London Film Festivities: Good Stuff opinion

Today! IT started today. The 56th London Film Festival, that is. It’s a tad lacking this year – underwhelming big films and apparently (relatively) sparse exciting indies – but there’s always hidden fun amongst the plenty of remaining jollies and, to keep it all positive and nice and smiley and lovely on this fine day, here’s a look at some of the smaller (read “low budget”, “indie”, “foreign” or “star-lacking”) fresh nuggets. Three particular favourites, “recommendations”, some might call them, are The Hunt, Sister, and Wadjda.

The Hunt

General overheard mutterings in the dark hallways of the pre-event press screenings suggest that I’m not the only one to regard The Hunt as one of the best films at the festival.

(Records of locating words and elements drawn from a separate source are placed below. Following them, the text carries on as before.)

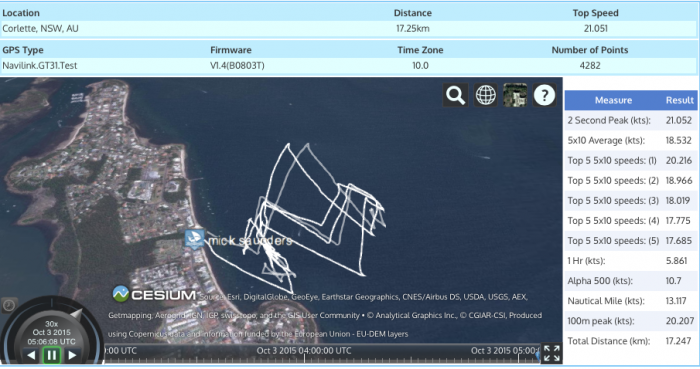Click the sailboard marker icon on the map
This screenshot has width=700, height=369.
(195, 240)
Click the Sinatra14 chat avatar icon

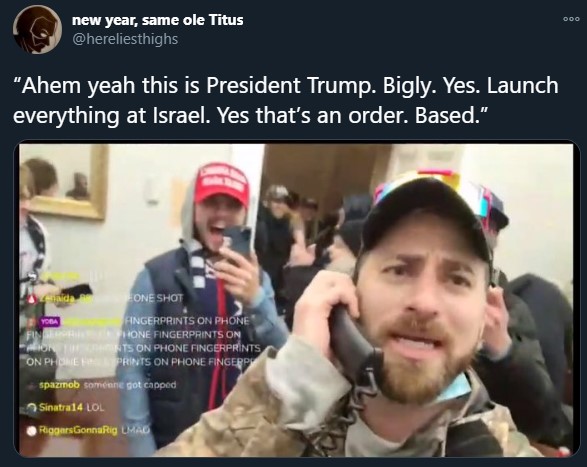coord(33,407)
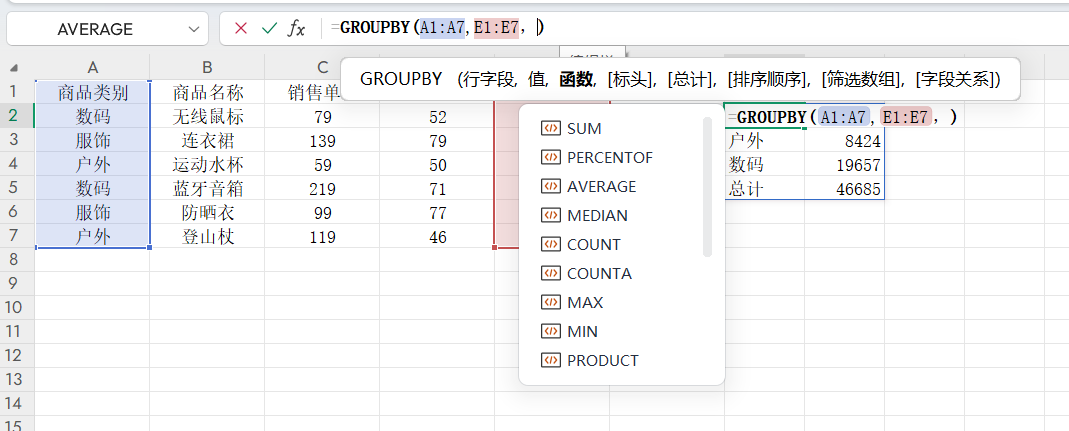
Task: Pick the MAX function suggestion
Action: click(585, 303)
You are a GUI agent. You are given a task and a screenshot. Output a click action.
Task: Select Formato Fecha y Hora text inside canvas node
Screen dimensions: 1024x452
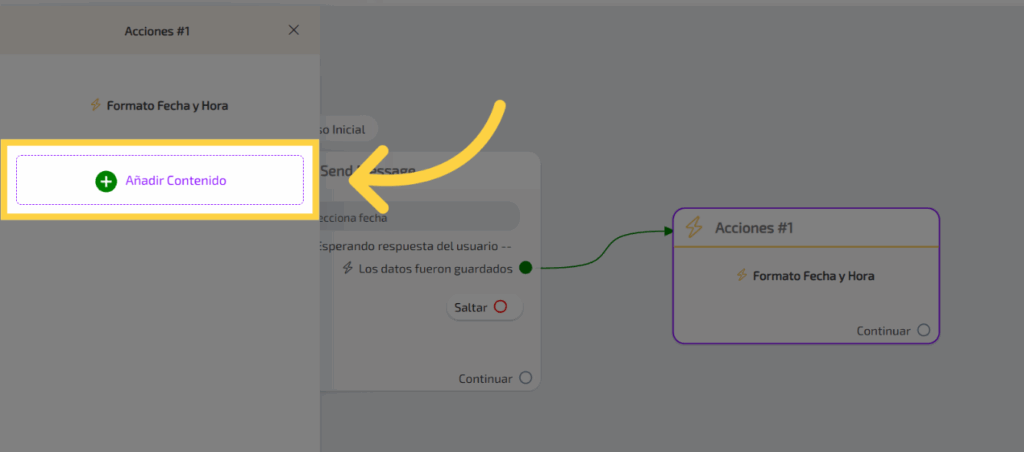813,275
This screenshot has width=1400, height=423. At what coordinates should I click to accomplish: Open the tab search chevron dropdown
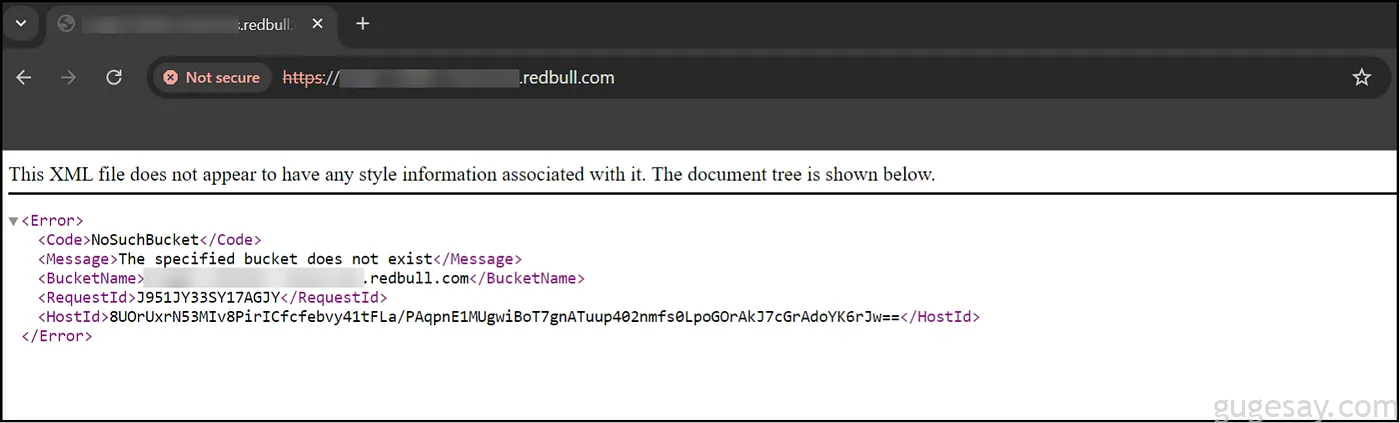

Thomas Vinterberg’s latest sees Mads Mikkelsen playing a teacher accused of kiddy fiddling. If you can buy the community’s swift and universal assumption of his guilt, the film builds superbly and convincingly draws the viewer into an increasingly desperate, fragile world with gut-wrenching sympathy.

Sister

A story about a little boy-man tyke thieving in the ski resorts of the Swiss Alps whilst barely maintaining a difficult relationship with his titular “Sister” proves to be a delightful surprise. Wonderful white backdrops canvas superb performances from the two leads, 13-year old Kacey Mottet Klein (even his name’s “small”!) being especially impressive, reminiscent of the lead performance in The Kid With a Bike, a highlight from last year’s festival. How is such believable acting possible by one so young and inexperienced? Great admiration.

Wadjda

And another how-do-these-kids-do-it moment, Saudi Arabian film Wadjda follows a headstrong, resourceful schoolgirl living in a strict society she respects but rebels against. Characters are rich and interesting and give some insight into a culture rarely seen up on the big screen. It’s hard not to pass judgement on the issue of extreme sexual bias arising from religious doctrine but is it arrogant to do so? Wadjda lets you decide and it’s done in such a mature and technically proficient way that it’s hard to believe this is from a first-time director.

Aaaand…

Other small(ish)fry worthy of note are Bridesmaids-style indie romcom Celeste and Jesse Forever, bold Brit bits My Brother the Devil and Shell, cute French animation Ernest and Celestine, and touching, funny, man-obsessed (with Big Brother) drama Reality.

Far, far, FAR from being an exhaustive list, these are just some of the best on offer.